The schools were among 43 teams competing from Metropolitan’s six-county, 5,200-square-mile service area, which includes Los Angeles, Orange, Riverside, San Bernardino, San Diego and Ventura counties. Solar Cup is a year-long program in which students build, equip and race 16-foot, single-seat boats powered only by the sun.
The Solar Cup program allows students to apply their skills in math, physics, engineering and communications, while learning about Southern California’s water resources, resource management, conservation and alternative energy development.
Riverside Poly High School, in Riverside, won first place in the veteran’s division, followed by Oxford Academy and Calabasas High School in second and third place overall. Mira Costa High School, in Manhattan Beach, took the top prize in the rookie division at the three-day competition at Metropolitan’s Lake Skinner in the Temecula Valley of southwestern Riverside County.
“Solar Cup gives students a chance to really put to use skills they’ve learned in the classroom in a fun competition. And as much preparation as they put into engineering their boats leading up to this weekend’s races, most teams still face a challenge or two here, so they have to think on their feet, problem-solving as they go – just like in real life. Those are skills that will be immensely valuable to them as they move beyond the classroom and enter professional careers,” said Metropolitan Assistant General Manager Dee Zinke.
On Friday, teams completed a qualifying event to ensure boats met rules and were safe and seaworthy. Saturday, the teams attached solar-collection panels to the boats for two, 90-minute, 1.6-kilometer endurance races.
Today, the solar-collection panels were removed and boats used solar energy stored in batteries to speed down a 200-meter stretch.
The 2017 Solar Cup program began last fall when Metropolitan’s member agencies announced their school sponsorships. Teams are sponsored by their local water agencies and other organizations to equip the crafts with solar panels, batteries, steering and related systems.
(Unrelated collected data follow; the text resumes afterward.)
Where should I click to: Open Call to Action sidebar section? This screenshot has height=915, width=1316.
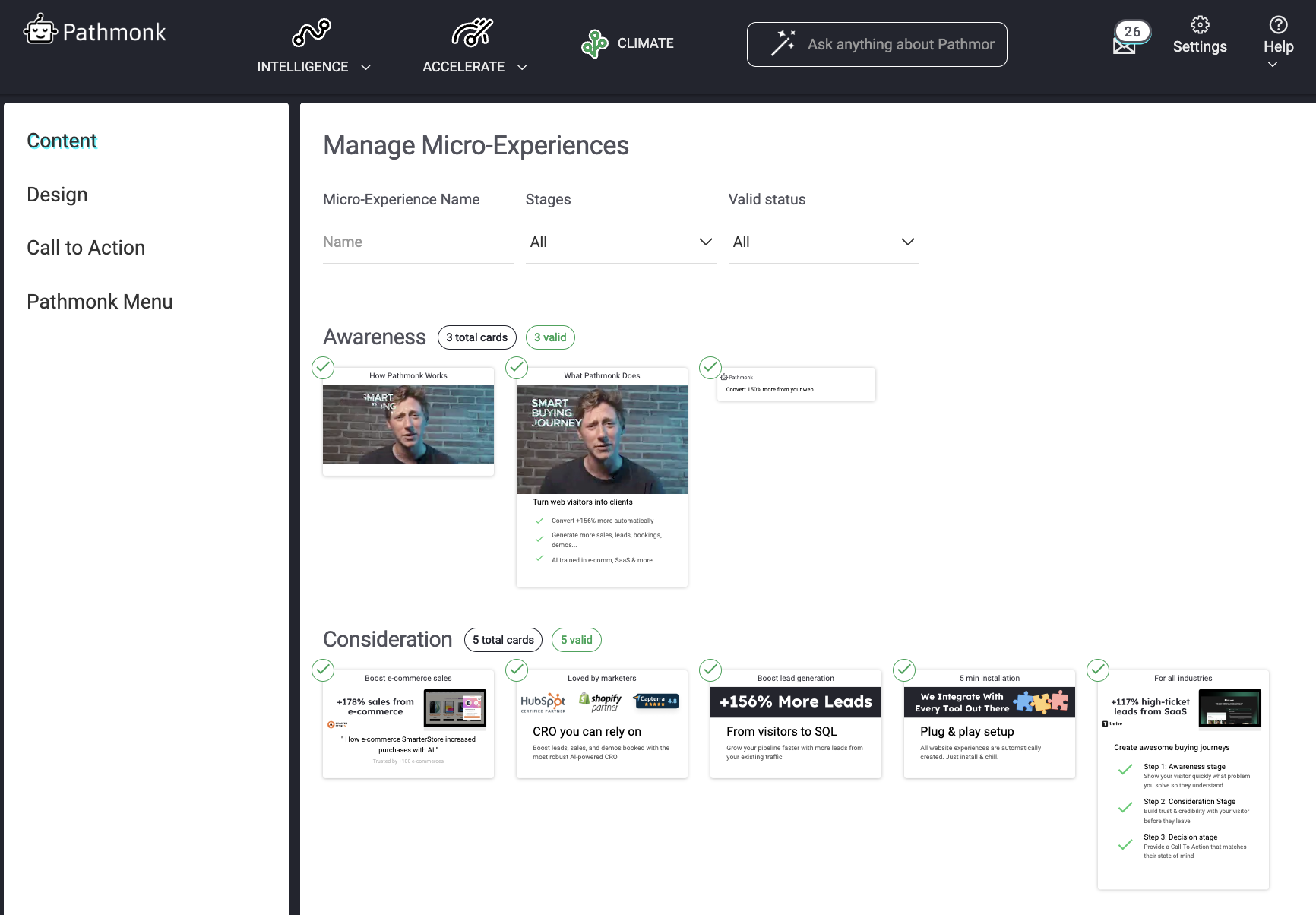86,248
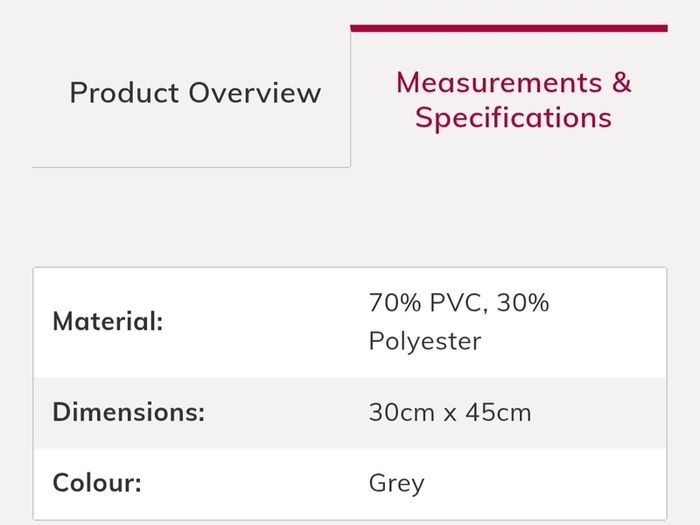Select the 30cm x 45cm value

pyautogui.click(x=450, y=412)
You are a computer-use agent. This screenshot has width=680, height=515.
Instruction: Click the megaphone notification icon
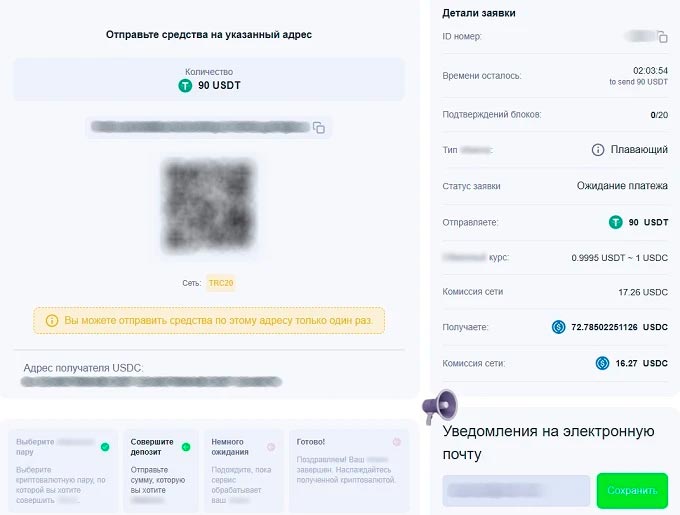439,405
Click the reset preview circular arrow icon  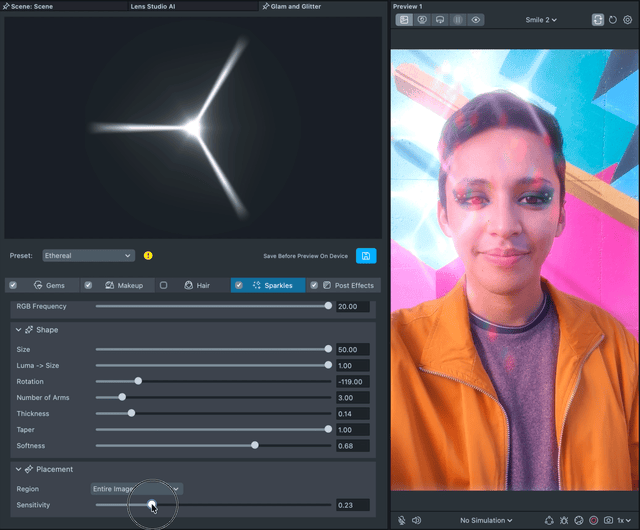pyautogui.click(x=613, y=20)
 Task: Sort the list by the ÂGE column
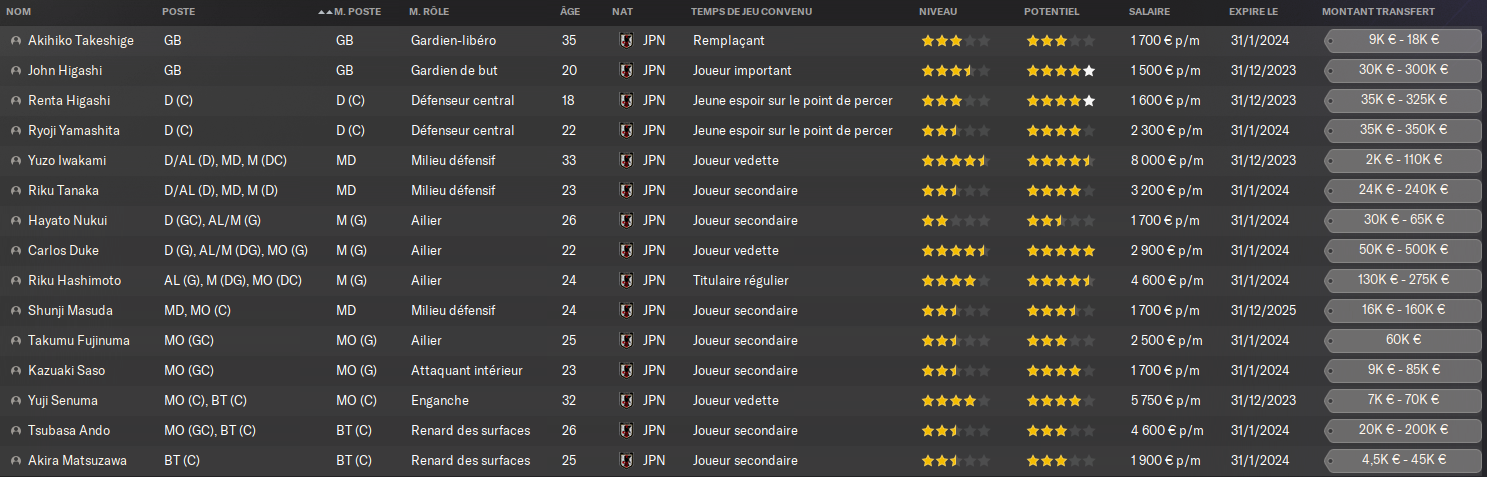(x=570, y=12)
Metropolitan provided teams with identical kits of marine-grade plywood to build the hull, and an advisory team from Occidental College provided technical support for the boats’ engineering and mechanics. While all teams must build a new boat and equip it, returning teams were allowed to use equipment from previous boats.
“Solar Cup isn’t just about building and racing boats, we also give students the big picture about the value of alternative energy development, water resources and sustainability,” said Solar Cup coordinator Julie Kalbacher, a state-certified teacher with Metropolitan’s education programs.
Following are the trophies and awards presented today. Complete Solar Cup scores will be posted on Metropolitan’s website, mwdh2o.com. You can also follow @mwdh2o on Twitter or become a fan on Facebook to see the results from this weekend’s races and stay abreast of other agency and industry news. Photos and video of this year’s event are available upon request and will be posted on the website in the coming days.
Veteran Teams, Cities, sponsoring member/local
First Place – Riverside Poly High School, Riverside, Western Municipal Water District and Riverside Public Utilities
Hottest-looking Boat – NuView Bridge Early College High School, Eastern Municipal Water District, Rancho California Water District
Rookie Division—Teams and sponsoring
First Place – Mira Costa High School, West Basin Municipal Water District
Hottest-Looking Boat – Mira Costa High School, West Basin Municipal Water District
Bart Bezyack Memorial Spirit of Solar Cup
Trophy Sportsmanship Award:
Norte Vista High School in Riverside (Western Municipal Water District, Riverside Public Utilities) for helping another team with equipment
Los Osos High School in Rancho Cucamonga (Inland Empire Utilities Agency, Cucamonga Valley Water) for helping another team with equipment and advice
The Metropolitan Water District of Southern California is a state-established cooperative of 26 cities and water agencies serving nearly 19 million people in six counties. The district imports water from the Colorado River and Northern California to supplement local supplies, and helps its members to develop increased water conservation, recycling, storage and other resource-management programs.